And this was another statement that was very emphatic: “If you don’t have every source artifact of your project in version control, you won’t enjoy any of the benefits that we discuss in this book.” Everything including CI, auto testing, push button deployments, depends on this. The book called out three components – automated builds, version control, and – vital – the agreement of team (check in small incremental changes frequently to mainline, the highest priority is fixing any defects that break the app).
You can also fail the build for warnings and code style breaches. “Code Nazi” indeed! It is effective in enforcing good practices. “We removed Checkstyle (with our distributed team) – after a few weeks we started to find more “smells” in the code and doing tidy-up refactorings. In the end we realized that although it came at a cost, CheckStyle helped us to stay on top of the almost inconsequential things that together adds up to the difference between high-quality code and just code.
Four strategies to keep app releasable: hide new fx until finished; make all changes incrementally in small releases; use branch by abstraction for large scale changes; use components to decouple parts of app that change at diff rates.
- Like hiding until ready to release – means you are always integrating and testing entire system even if feature flag turned off.
- Often tempting to branch source control and make changes to the branch. In practice, wiring everything up ends up being the hard part when time to merge. “The bigger the apparent reason to branch, the more you shouldn’t branch.”
- Like component – this is the strangler fig, changing big ball of mud to modular, better structured code. Take part of codebase out as a component and rewrite. You can localize the mess and use branch by abstraction to keep the app running with the old code while you create a new modularized version of the same functionality. (also called “Potemkin village”)
Conways Law states that orgs that design systems are constrained to produce designs which are copies of the communication structures of those organizations.” So open source projects where the devs communicate only by email tend to be very modular with few interfaces. A product developed by a small, collocated team will tend to be tightly coupled and not modular. Be careful how you set up your dev team as this will affect the architecture of your system. (I’ve heard this put as “sooner or later, companies will ship their org structure as a product.”)
It is vital to version dependencies including libraries and components – otherwise you can’t reproduce your builds. When there’s a break, you wont’ be able to find the change the broke it or find the last “good” version in your library. And its best to trigger a new build whenever there is any change to upstream dependencies. Most teams update their dependencies when code is stable – paying a higher cost later at integration time. Unitil your app grows sufficiently large, There is no need to build your components individually – the simplest thing is to have a single pipeline that builds your whole app once as the first stage.

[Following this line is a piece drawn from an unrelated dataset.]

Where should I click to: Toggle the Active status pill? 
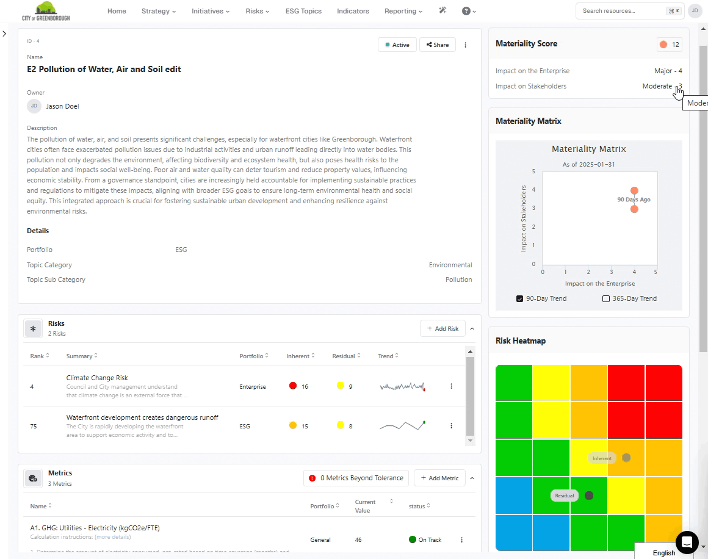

Developers almost always branch on mainline. This ensures that all code is continuously integrated, avoiding merge hell at end of project. How do you manage lg teams of devs working on multiple releases? Good componentization of software, incremental development, feature hiding. More care required here in architecture and dev. Merging branches twds release time is always a complex process that takes an unpredictable amount of time. Each new merge breaks different pieces of existing fx and is followed by stabilization process as people work away on fixing issues in mainline. “Creating long lived branches is fundamentally opposed to a successful continuous integration strategy. Our proposal is not a tech solution but a practice – always commit to trunk, and do it at least once a day. If this seems incompatible with making far-reaching change, perhaps you haven’t tried hard enough. In our experience, altho it sometimes takes longer to implement a feature as a series of small incremental steps that keeps the code in working state, the benefits are immense. Having code that is always working is fundamental – we can’t emphasize enough how important this practice is in enabling continuous delivery of valuable, working software. There are times where this approach won’t work, but they really are very rare…” (see branch hell described in Figure 14.6 – branch in mainline, two teams. A small team had to be dedicated to handle merges!)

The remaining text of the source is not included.